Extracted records
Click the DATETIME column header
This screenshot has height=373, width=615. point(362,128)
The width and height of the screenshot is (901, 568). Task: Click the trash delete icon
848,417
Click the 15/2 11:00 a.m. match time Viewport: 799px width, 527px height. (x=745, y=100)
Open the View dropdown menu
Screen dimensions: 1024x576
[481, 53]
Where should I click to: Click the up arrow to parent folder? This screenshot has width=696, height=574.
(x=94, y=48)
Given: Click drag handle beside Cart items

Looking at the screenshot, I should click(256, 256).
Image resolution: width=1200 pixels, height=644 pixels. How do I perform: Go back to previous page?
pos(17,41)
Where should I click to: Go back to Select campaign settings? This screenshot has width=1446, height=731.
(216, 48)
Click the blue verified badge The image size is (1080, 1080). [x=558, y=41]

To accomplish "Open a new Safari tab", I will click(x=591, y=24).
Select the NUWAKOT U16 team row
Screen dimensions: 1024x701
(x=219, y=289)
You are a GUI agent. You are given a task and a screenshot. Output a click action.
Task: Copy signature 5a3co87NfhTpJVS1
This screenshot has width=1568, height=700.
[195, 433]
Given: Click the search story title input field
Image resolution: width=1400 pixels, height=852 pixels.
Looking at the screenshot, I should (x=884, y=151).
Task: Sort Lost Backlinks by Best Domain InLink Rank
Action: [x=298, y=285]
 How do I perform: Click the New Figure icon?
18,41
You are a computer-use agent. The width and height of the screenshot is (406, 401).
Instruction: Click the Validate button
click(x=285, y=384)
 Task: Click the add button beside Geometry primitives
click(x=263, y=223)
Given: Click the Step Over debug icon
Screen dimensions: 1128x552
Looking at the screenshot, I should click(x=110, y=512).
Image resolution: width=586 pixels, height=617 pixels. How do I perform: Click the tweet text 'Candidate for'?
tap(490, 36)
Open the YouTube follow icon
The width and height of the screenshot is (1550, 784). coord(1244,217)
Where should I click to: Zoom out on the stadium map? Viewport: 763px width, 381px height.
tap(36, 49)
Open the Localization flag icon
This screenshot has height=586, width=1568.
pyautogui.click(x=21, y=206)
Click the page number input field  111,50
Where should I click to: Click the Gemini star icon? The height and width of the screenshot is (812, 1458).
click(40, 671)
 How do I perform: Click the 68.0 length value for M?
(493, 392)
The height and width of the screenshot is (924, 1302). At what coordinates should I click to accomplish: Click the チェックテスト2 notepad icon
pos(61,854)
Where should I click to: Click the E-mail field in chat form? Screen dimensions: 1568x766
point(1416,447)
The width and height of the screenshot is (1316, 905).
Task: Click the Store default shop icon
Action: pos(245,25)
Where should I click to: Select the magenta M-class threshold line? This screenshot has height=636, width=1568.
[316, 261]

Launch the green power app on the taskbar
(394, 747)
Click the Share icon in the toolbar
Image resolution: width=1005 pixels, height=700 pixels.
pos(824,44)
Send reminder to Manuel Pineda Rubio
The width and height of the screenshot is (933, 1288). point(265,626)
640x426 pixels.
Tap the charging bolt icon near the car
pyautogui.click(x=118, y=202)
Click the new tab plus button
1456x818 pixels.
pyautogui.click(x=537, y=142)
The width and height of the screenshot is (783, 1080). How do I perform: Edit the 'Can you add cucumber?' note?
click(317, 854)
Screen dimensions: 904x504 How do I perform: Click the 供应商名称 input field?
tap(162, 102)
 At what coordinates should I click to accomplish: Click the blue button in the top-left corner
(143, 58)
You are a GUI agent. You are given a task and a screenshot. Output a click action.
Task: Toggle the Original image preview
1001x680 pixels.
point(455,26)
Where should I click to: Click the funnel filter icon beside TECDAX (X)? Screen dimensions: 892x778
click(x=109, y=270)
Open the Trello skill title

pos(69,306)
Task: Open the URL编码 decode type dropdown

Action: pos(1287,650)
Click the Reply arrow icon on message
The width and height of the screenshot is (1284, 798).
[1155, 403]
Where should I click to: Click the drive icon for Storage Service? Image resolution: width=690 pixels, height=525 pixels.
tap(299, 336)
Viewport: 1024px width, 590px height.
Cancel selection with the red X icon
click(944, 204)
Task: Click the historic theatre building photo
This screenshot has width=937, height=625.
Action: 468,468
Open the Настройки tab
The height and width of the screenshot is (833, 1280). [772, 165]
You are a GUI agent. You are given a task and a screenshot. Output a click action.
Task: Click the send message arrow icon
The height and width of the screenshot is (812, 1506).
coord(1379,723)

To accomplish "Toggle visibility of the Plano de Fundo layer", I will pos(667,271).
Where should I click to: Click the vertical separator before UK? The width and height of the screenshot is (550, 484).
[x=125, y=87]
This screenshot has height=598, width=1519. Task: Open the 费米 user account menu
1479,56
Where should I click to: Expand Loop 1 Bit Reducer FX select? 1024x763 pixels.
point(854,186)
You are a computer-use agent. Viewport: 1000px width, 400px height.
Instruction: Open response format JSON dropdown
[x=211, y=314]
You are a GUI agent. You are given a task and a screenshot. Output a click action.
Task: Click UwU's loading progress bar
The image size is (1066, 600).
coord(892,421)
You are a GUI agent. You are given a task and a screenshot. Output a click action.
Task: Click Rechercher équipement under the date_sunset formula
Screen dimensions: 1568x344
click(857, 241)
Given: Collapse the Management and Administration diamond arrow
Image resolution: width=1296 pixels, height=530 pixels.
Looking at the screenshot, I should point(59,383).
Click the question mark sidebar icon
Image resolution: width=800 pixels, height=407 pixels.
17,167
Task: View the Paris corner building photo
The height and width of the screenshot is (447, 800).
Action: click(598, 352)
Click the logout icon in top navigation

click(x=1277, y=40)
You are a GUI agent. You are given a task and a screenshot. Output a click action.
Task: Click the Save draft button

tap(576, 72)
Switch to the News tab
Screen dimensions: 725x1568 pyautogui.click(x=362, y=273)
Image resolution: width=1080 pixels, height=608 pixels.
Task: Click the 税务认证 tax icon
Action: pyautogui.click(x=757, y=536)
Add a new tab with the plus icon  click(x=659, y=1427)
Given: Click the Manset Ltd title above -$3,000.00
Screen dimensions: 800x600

__Exercise prompt__: Give back the complete data, each line unchanged.

__Answer box__:
Click the DATETIME column header
This screenshot has height=373, width=615. point(362,128)
The width and height of the screenshot is (901, 568). Task: Click the trash delete icon
848,417
Click the 15/2 11:00 a.m. match time Viewport: 799px width, 527px height. (x=745, y=100)
Open the View dropdown menu
Screen dimensions: 1024x576
[481, 53]
Where should I click to: Click the up arrow to parent folder? This screenshot has width=696, height=574.
(x=94, y=48)
Given: Click drag handle beside Cart items

Looking at the screenshot, I should click(256, 256).
Image resolution: width=1200 pixels, height=644 pixels. How do I perform: Go back to previous page?
pos(17,41)
Where should I click to: Go back to Select campaign settings? This screenshot has width=1446, height=731.
(216, 48)
Click the blue verified badge The image size is (1080, 1080). [x=558, y=41]

To accomplish "Open a new Safari tab", I will click(x=591, y=24).
Select the NUWAKOT U16 team row
Screen dimensions: 1024x701
(x=219, y=289)
You are a GUI agent. You are given a task and a screenshot. Output a click action.
Task: Copy signature 5a3co87NfhTpJVS1
This screenshot has width=1568, height=700.
[195, 433]
Given: Click the search story title input field
Image resolution: width=1400 pixels, height=852 pixels.
Looking at the screenshot, I should (x=884, y=151).
Task: Sort Lost Backlinks by Best Domain InLink Rank
Action: [x=298, y=285]
 How do I perform: Click the New Figure icon?
18,41
You are a computer-use agent. The width and height of the screenshot is (406, 401).
Instruction: Click the Validate button
click(x=285, y=384)
 Task: Click the add button beside Geometry primitives
click(x=263, y=223)
Given: Click the Step Over debug icon
Screen dimensions: 1128x552
Looking at the screenshot, I should click(x=110, y=512).
Image resolution: width=586 pixels, height=617 pixels. How do I perform: Click the tweet text 'Candidate for'?
tap(490, 36)
Open the YouTube follow icon
The width and height of the screenshot is (1550, 784). coord(1244,217)
Where should I click to: Zoom out on the stadium map? Viewport: 763px width, 381px height.
tap(36, 49)
Open the Localization flag icon
This screenshot has height=586, width=1568.
pyautogui.click(x=21, y=206)
Click the page number input field  111,50
Where should I click to: Click the Gemini star icon? The height and width of the screenshot is (812, 1458).
click(40, 671)
 How do I perform: Click the 68.0 length value for M?
(493, 392)
The height and width of the screenshot is (924, 1302). At what coordinates should I click to accomplish: Click the チェックテスト2 notepad icon
pos(61,854)
Where should I click to: Click the E-mail field in chat form? Screen dimensions: 1568x766
point(1416,447)
The width and height of the screenshot is (1316, 905).
Task: Click the Store default shop icon
Action: pos(245,25)
Where should I click to: Select the magenta M-class threshold line? This screenshot has height=636, width=1568.
[316, 261]

Launch the green power app on the taskbar
(394, 747)
Click the Share icon in the toolbar
Image resolution: width=1005 pixels, height=700 pixels.
pos(824,44)
Send reminder to Manuel Pineda Rubio
The width and height of the screenshot is (933, 1288). point(265,626)
640x426 pixels.
Tap the charging bolt icon near the car
pyautogui.click(x=118, y=202)
Click the new tab plus button
1456x818 pixels.
pyautogui.click(x=537, y=142)
The width and height of the screenshot is (783, 1080). How do I perform: Edit the 'Can you add cucumber?' note?
click(317, 854)
Screen dimensions: 904x504 How do I perform: Click the 供应商名称 input field?
tap(162, 102)
 At what coordinates should I click to accomplish: Click the blue button in the top-left corner
(143, 58)
You are a GUI agent. You are given a task and a screenshot. Output a click action.
Task: Toggle the Original image preview
1001x680 pixels.
point(455,26)
Where should I click to: Click the funnel filter icon beside TECDAX (X)? Screen dimensions: 892x778
click(x=109, y=270)
Open the Trello skill title

pos(69,306)
Task: Open the URL编码 decode type dropdown

Action: pos(1287,650)
Click the Reply arrow icon on message
The width and height of the screenshot is (1284, 798).
[1155, 403]
Where should I click to: Click the drive icon for Storage Service? Image resolution: width=690 pixels, height=525 pixels.
tap(299, 336)
Viewport: 1024px width, 590px height.
Cancel selection with the red X icon
click(944, 204)
Task: Click the historic theatre building photo
This screenshot has width=937, height=625.
Action: 468,468
Open the Настройки tab
The height and width of the screenshot is (833, 1280). [772, 165]
You are a GUI agent. You are given a task and a screenshot. Output a click action.
Task: Click the send message arrow icon
The height and width of the screenshot is (812, 1506).
coord(1379,723)

To accomplish "Toggle visibility of the Plano de Fundo layer", I will pos(667,271).
Where should I click to: Click the vertical separator before UK? The width and height of the screenshot is (550, 484).
[x=125, y=87]
This screenshot has height=598, width=1519. Task: Open the 费米 user account menu
1479,56
Where should I click to: Expand Loop 1 Bit Reducer FX select? 1024x763 pixels.
point(854,186)
You are a computer-use agent. Viewport: 1000px width, 400px height.
Instruction: Open response format JSON dropdown
[x=211, y=314]
You are a GUI agent. You are given a task and a screenshot. Output a click action.
Task: Click UwU's loading progress bar
The image size is (1066, 600).
coord(892,421)
You are a GUI agent. You are given a task and a screenshot. Output a click action.
Task: Click Rechercher équipement under the date_sunset formula
Screen dimensions: 1568x344
click(857, 241)
Given: Collapse the Management and Administration diamond arrow
Image resolution: width=1296 pixels, height=530 pixels.
Looking at the screenshot, I should point(59,383).
Click the question mark sidebar icon
Image resolution: width=800 pixels, height=407 pixels.
17,167
Task: View the Paris corner building photo
The height and width of the screenshot is (447, 800).
Action: click(598, 352)
Click the logout icon in top navigation

click(x=1277, y=40)
You are a GUI agent. You are given a task and a screenshot. Output a click action.
Task: Click the Save draft button

tap(576, 72)
Switch to the News tab
Screen dimensions: 725x1568 pyautogui.click(x=362, y=273)
Image resolution: width=1080 pixels, height=608 pixels.
Task: Click the 税务认证 tax icon
Action: pyautogui.click(x=757, y=536)
Add a new tab with the plus icon  click(x=659, y=1427)
Given: Click the Manset Ltd title above -$3,000.00
Screen dimensions: 800x600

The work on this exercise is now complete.